Los dos últimos episodios que voy a recordar en esta nota tienen como protagonista principal a Ricardo Rojas, uno de los tantos argentinos fuera de serie que la adocenada historia oficial se esfuerza –y no por casualidad–en relegar a segundo plano. Es que saben muy bien que tales ejemplos pueden ser peligrosos, muy peligrosos.

El primero ocurrió en 1927, siendo Rojas rector de la Universidad Nacional de Buenos Aires (digo rector rector, no mandadero del mandamás de turno, como son los “recto­res” designados a dedo por los gobiernos de facto) y ministro de Guerra el general Agustín P. Justo, militar que roncaba fuerte en esa época y que en 1932 sería “electo” presidente gracias a un escandaloso fraude electoral.

• **DATOS PROPORCIONADOS**
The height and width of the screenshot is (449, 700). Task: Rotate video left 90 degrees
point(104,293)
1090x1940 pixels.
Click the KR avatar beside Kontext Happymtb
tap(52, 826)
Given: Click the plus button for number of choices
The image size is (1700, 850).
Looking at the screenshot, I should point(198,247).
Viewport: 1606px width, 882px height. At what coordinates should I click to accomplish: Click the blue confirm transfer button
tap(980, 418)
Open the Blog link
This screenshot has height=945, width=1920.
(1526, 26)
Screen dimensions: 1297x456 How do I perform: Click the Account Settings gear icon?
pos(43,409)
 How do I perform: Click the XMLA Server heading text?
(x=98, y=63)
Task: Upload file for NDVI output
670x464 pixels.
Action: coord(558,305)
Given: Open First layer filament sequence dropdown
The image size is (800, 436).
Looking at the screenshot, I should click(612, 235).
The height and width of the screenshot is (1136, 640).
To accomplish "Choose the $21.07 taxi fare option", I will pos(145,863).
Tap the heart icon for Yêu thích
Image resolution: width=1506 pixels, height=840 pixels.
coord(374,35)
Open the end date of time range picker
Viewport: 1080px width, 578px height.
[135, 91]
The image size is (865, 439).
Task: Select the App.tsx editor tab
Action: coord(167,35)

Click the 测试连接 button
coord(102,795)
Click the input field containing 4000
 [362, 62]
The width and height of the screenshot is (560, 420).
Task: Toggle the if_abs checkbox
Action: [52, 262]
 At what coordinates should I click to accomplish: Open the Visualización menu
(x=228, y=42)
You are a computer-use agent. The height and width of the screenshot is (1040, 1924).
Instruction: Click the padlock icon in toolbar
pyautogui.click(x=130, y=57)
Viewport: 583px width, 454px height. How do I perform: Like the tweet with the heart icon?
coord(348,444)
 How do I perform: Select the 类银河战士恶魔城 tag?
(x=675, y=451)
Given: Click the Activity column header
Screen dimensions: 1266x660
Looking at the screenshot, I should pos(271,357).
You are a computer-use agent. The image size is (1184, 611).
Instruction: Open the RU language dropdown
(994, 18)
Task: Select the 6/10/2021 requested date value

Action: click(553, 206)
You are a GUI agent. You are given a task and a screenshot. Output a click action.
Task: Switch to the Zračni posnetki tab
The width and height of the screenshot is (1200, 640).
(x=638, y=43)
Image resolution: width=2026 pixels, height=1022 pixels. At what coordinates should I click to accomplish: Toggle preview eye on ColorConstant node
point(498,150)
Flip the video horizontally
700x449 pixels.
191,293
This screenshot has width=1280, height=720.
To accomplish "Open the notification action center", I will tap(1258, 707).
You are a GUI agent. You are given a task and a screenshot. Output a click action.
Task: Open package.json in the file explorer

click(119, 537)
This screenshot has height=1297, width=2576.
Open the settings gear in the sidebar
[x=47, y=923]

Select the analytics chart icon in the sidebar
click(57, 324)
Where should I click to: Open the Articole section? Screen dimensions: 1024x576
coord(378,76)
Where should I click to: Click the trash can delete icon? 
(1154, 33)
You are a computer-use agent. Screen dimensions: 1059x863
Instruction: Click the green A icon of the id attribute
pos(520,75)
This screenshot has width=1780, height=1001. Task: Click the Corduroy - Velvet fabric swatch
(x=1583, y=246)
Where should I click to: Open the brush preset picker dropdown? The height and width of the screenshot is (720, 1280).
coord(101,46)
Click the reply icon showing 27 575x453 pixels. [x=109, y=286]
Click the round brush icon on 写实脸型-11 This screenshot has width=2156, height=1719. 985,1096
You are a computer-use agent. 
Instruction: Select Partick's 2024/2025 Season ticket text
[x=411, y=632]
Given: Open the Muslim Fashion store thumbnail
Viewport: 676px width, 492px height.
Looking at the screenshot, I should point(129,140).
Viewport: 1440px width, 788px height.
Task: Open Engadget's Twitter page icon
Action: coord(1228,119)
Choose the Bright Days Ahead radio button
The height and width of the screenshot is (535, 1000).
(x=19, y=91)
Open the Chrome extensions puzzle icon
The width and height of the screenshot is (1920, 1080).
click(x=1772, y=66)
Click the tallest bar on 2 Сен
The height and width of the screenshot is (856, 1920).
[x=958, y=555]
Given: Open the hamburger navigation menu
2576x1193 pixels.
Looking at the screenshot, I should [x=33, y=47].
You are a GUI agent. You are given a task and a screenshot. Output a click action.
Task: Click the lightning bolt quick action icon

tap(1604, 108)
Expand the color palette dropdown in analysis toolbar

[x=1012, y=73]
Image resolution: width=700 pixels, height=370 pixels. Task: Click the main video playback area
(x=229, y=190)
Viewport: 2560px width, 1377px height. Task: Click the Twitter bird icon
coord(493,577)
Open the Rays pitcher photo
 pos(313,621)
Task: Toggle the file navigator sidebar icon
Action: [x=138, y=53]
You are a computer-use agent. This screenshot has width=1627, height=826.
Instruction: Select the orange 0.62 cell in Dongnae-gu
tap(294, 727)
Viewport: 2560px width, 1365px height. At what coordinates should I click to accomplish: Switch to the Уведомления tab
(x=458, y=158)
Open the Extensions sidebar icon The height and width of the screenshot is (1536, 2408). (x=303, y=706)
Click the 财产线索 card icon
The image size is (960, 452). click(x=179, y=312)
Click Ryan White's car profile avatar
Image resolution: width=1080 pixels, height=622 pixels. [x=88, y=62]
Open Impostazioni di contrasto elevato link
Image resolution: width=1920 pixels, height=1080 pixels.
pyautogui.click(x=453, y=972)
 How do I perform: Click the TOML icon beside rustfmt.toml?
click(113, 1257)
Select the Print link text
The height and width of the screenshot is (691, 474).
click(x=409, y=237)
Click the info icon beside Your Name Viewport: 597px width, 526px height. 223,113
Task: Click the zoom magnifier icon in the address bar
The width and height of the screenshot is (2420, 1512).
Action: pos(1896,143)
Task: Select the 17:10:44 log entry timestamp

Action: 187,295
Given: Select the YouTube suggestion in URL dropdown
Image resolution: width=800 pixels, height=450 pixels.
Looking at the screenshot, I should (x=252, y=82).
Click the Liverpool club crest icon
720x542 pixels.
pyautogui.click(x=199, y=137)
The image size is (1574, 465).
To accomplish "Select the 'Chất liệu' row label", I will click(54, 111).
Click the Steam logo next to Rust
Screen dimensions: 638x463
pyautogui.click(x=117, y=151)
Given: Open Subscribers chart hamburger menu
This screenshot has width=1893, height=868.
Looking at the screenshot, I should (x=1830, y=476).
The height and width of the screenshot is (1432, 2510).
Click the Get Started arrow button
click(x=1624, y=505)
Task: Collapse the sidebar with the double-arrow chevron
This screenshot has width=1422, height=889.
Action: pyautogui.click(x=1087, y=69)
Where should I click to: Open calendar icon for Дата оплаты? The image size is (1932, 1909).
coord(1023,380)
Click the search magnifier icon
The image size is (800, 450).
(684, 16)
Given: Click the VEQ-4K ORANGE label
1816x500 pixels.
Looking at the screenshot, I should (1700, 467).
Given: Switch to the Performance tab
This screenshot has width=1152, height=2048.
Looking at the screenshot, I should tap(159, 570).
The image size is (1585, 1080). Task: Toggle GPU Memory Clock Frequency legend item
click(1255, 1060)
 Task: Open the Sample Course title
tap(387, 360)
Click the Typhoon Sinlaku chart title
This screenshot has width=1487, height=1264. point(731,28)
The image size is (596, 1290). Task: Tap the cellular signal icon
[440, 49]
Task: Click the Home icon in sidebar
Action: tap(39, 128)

• **PROBLEMA PLANTEADO A**
Por favor, copia el fragmento del pasaje sobre Ricardo Rojas que va entre "Los dos últimos" y "escandaloso fraude electoral.", ambos incluidos, renombrando "Agustín P. Justo" como "Agustín Pedro Justo".
• **PROBLEMA PLANTEADO B**
Según el pasaje sobre Ricardo Rojas, ¿son ciertas estas afirmaciones? Responde sí o no a cada una y cita las palabras del pasaje que lo deciden.
(i) En 1927 Rojas era rector de la Universidad Nacional de Buenos Aires.
(ii) Justo llegó a la presidencia en 1927.
(iii) Justo ocupaba el cargo de ministro de Guerra.
• **PROBLEMA PLANTEADO C**
Enumera todos los cargos y grados que el pasaje sobre Ricardo Rojas atribuye a Rojas o a Justo.

• **RESULTADO CORRECTO A**
Los dos últimos episodios que voy a recordar en esta nota tienen como protagonista principal a Ricardo Rojas, uno de los tantos argentinos fuera de serie que la adocenada historia oficial se esfuerza –y no por casualidad–en relegar a segundo plano. Es que saben muy bien que tales ejemplos pueden ser peligrosos, muy peligrosos.

El primero ocurrió en 1927, siendo Rojas rector de la Universidad Nacional de Buenos Aires (digo rector rector, no mandadero del mandamás de turno, como son los “recto­res” designados a dedo por los gobiernos de facto) y ministro de Guerra el general Agustín Pedro Justo, militar que roncaba fuerte en esa época y que en 1932 sería “electo” presidente gracias a un escandaloso fraude electoral.

• **RESULTADO CORRECTO B**
(i) Sí: "El primero ocurrió en 1927, siendo Rojas rector de la Universidad Nacional de Buenos Aires".
(ii) No: "que en 1932 sería “electo” presidente gracias a un escandaloso fraude electoral".
(iii) Sí: "ministro de Guerra el general Agustín P. Justo".

• **RESULTADO CORRECTO C**
- Rector (Rojas)
- Ministro de Guerra (Justo)
- General (Justo)
- Presidente (Justo)